SELECTION
+---+

They still lost. The final score was a very un-Buccaneer-like 16-3 and it came despite the offense racking up 496 yards. So how did they manage to drop this one? Here we go:-
This game came down to red zone play. In particular, it came down to the play of the Bucs offense in the red zone, where we’re going to say Tampa Bay went 1-for-6 on the day. And it was a bad 1-for-6.
The Bucs first red-zone opportunity, which came on their first possession, ended with quarterback Ryan Fitzpatrick throwing an interception on a ball he underthrew for running back Shaun Williams at the goal line.
Their second red-zone opportunity ended with kicker Chandler Catanzaro missing a 30-yard field goal. Their third resulted in Catanzaro actually making a 33-yard field goal, but then the real fun began.
On their fourth trip inside the Redskins 20, the Bucs got as far as the 16. Then on third-and-7, center Ryan Jensen fired his snap past Fitzpatrick for a 14-yard loss to the 30. Catanzaro then missed the ensuing 48-yard field-goal try.
The Bucs next advance into the red zone won’t go down as an official red zone possession because they never ran a play from scrimmage inside the red zone but we’re going to call it a red zone opp anyway and here’s why.

+---+

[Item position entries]

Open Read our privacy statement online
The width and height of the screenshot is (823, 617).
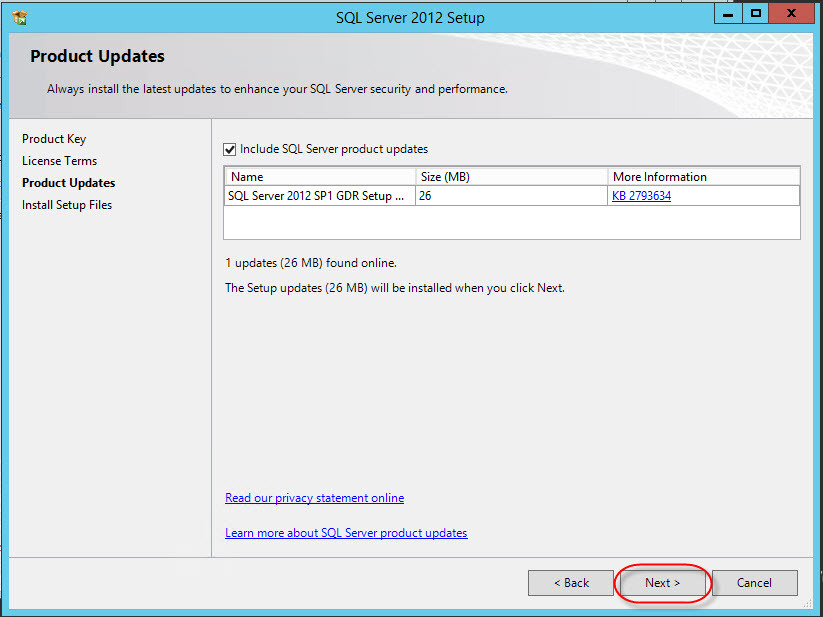(314, 497)
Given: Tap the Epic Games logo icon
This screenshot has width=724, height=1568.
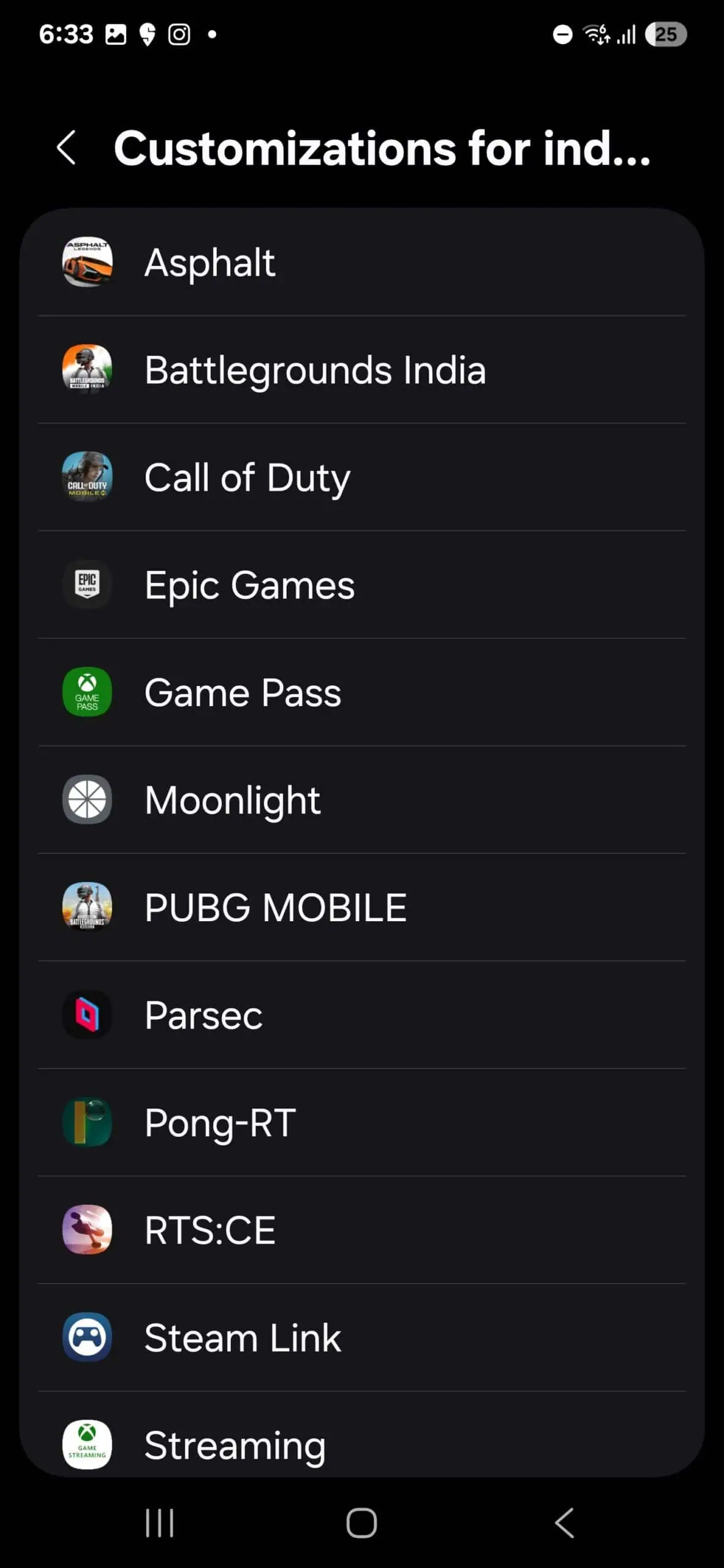Looking at the screenshot, I should click(87, 584).
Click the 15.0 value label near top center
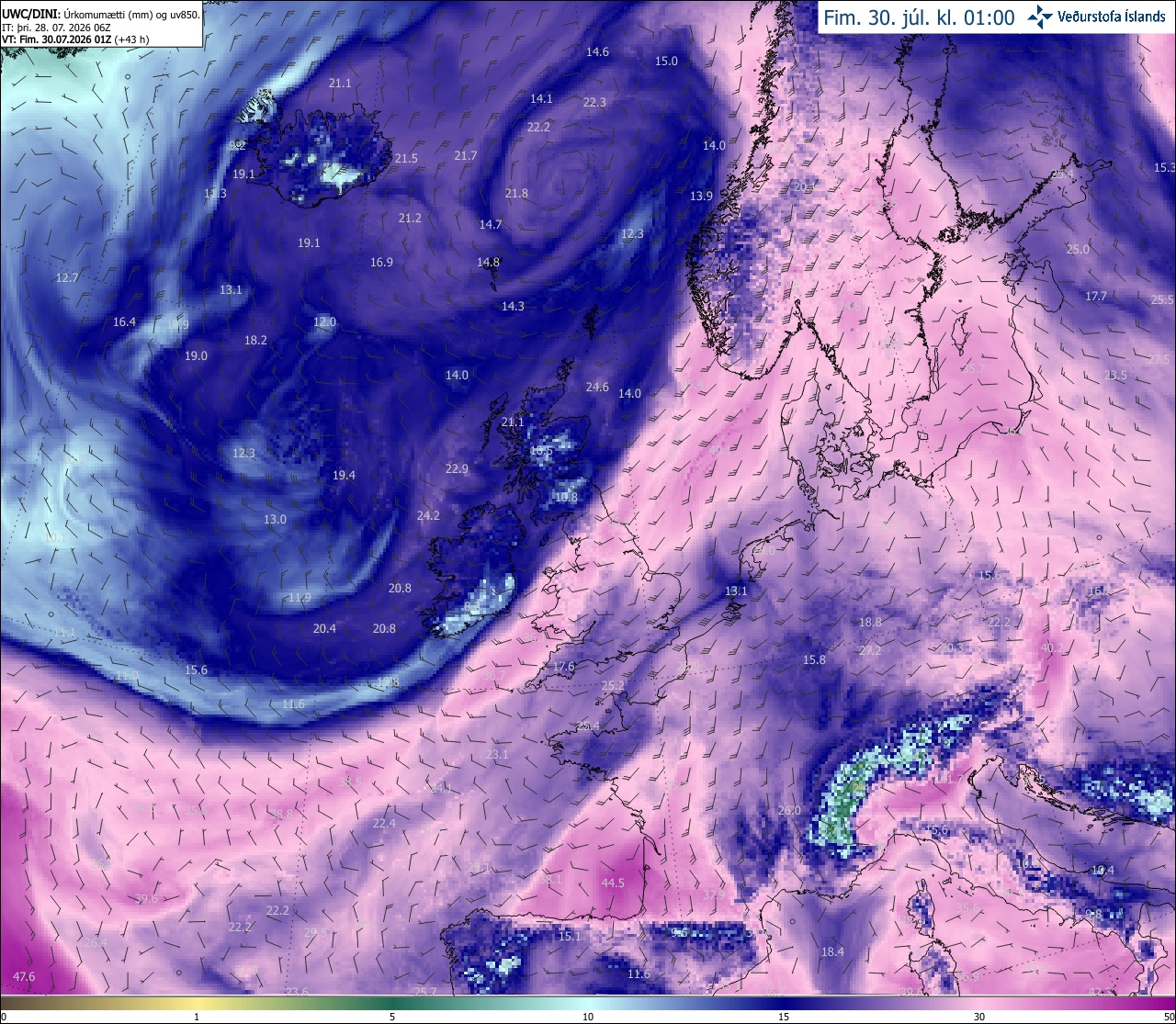Screen dimensions: 1176x1024 coord(666,61)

+---+

THE PROBLEM
From the game recap, list every player it names, along with the position it gives for each.

EXERCISE OUTPUT
- Ryan Fitzpatrick, quarterback
- Shaun Williams, running back
- Chandler Catanzaro, kicker
- Ryan Jensen, center